→ Work instruction: Copy the data verbatim and leave out every picture.

(Saved data entries)

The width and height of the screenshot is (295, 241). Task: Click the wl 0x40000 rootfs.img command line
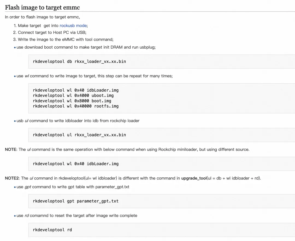point(76,106)
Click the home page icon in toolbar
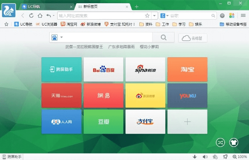249x160 pixels. point(40,16)
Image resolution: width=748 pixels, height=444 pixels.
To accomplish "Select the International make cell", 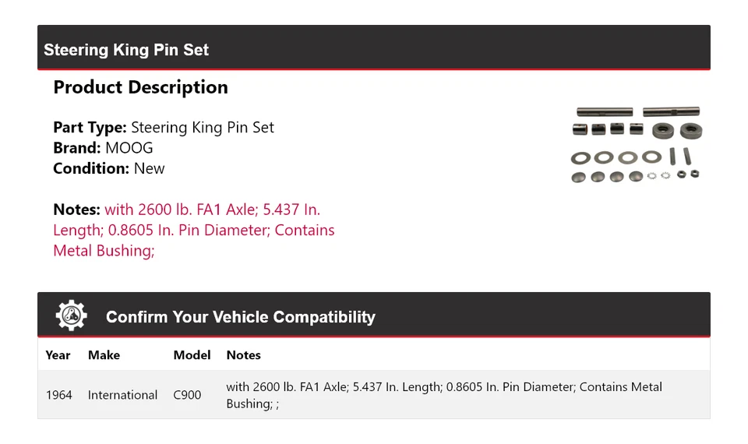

→ Output of the exercise:
The width and height of the screenshot is (295, 241). Task: Click the wl 0x40000 rootfs.img command line
point(76,106)
Click the home page icon in toolbar
249x160 pixels. point(40,16)
Image resolution: width=748 pixels, height=444 pixels.
To accomplish "Select the International make cell", 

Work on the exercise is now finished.